If you got that far and read through here, please do not redirect with 301 this is pretty bad cause if you want to revert this redirect it will be a headache. Use instead 302.

RewriteCond %{HTTPS} !=on

RewriteRule ^(.*)$ https://afinitate.ro/$1 [R=302,L]

Using HTTPS should be a final decision, 301 is fine and preferable in SEO. There's no reason for a secured website to switch back to something that isn't secure.

Though I do understand with Oxwall and a new website, you might want to revert back since SSL is currently poop with Oxwall.
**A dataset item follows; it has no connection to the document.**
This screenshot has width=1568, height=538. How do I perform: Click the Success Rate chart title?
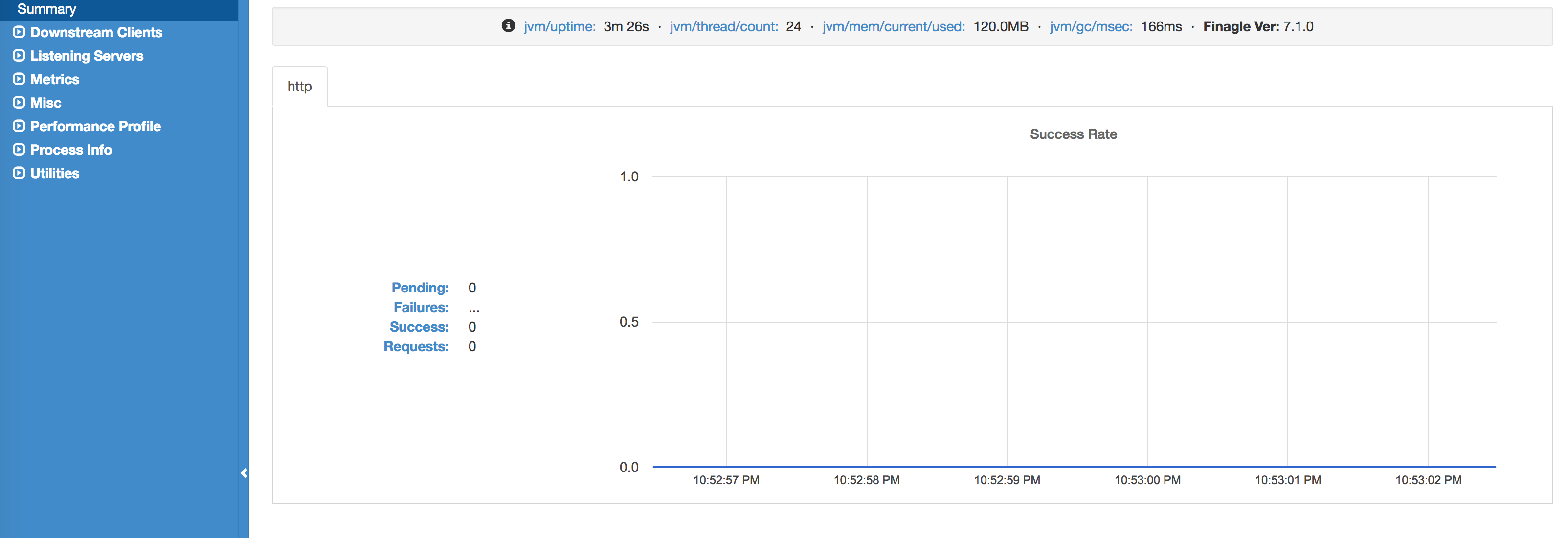tap(1073, 134)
That makes sense.

ok, I solved it. 

the ssl works, all you have to do is to switch the http to https in the config.php

not redirect is needed, that was a major disturbance for me and led me to wrong paths and a lot of headache. 

but you have to make sure you have this in your site.conf file site-ssl.conf file (apache2 ubuntu 14)
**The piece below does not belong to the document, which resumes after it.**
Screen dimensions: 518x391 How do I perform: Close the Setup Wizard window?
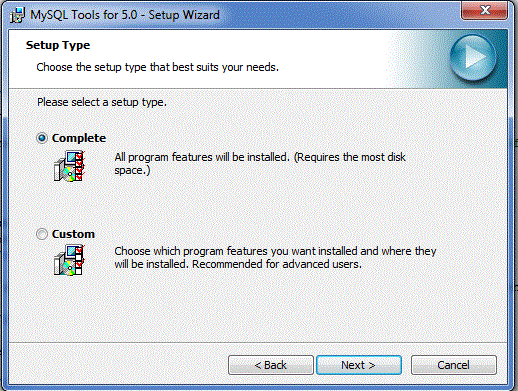coord(485,10)
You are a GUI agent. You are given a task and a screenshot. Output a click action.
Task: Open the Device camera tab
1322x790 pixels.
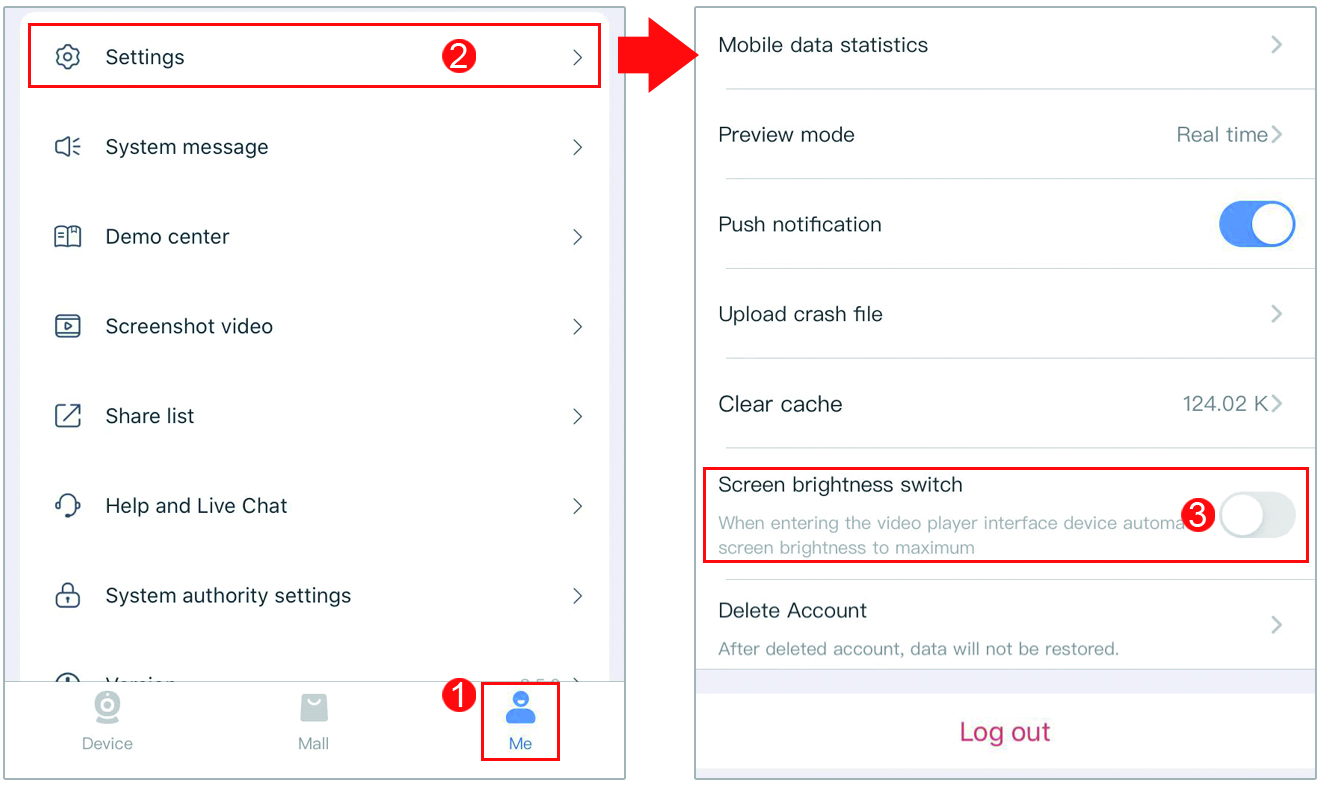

DirectoryIndex index.php index.html index.shtml index.htm default.html Default.htm default.html Default.html default.shtml Default.shtml page1.html index.pl index.cgi index.php3 index.phtml home.htm home.html home.shtml index.wml


Options FollowSymLinks
AllowOverride All


Options Indexes FollowSymLinks MultiViews
AllowOverride All
Order allow,deny
allow from all


ScriptAlias /cgi-bin/ /usr/lib/cgi-bin/

AllowOverride All
Options +ExecCGI -MultiViews +SymLinksIfOwnerMatch
Order allow,deny
Allow from all

yes that is the correct way to have your oxwall site use https but it causes alot of problems. It forces every link to https even if it is a site that doesn't use https and it breaks the links. There should be a shortcode or some kind of class you could add to the link to make it stay http if you want it to.

So if you have flash games for example on your site and they link to some server just using http   it will change it to https and the game will no longer work. The solution Chase was to just redirect the user to the non ssl site in there own window and it fixes that problem. I have to manually edit all my old games that doesn't support ssl to this new method. 

I wish it would force all non ssl links to open in new window and keep it non ssl.

JoshWho, you are way more advance in this adventure than me. Thanks for sharing all this cause it opens my vision for the future. With all these problems I might have to leave oxwall behind and move onto a different platform.

Bryan, "Using HTTPS should be a final decision, 301 is fine and preferable in SEO".

Of course should be final decision, however nobody was saying it when 301 was suggested. A more elegant way is to use 302 while setting it up initially, play with it, test it and then if everything is good and permanency is wanted change it to 302.

thank you for your thought

JoshWho, can you please clarify it for me, do you now have httpVsHttpsRedirect() commented out?

cause as I can see it that is a core function, without it https would be broken. To comment it out, as far as I understand now it is also a pretty bad peace of advise.

I do not understand the platform yet. Can we put together a plan, step by step, in detail, what has to be done in code to fix the https?

This would be the first step I think.

After that to find the resources which can execute those steps.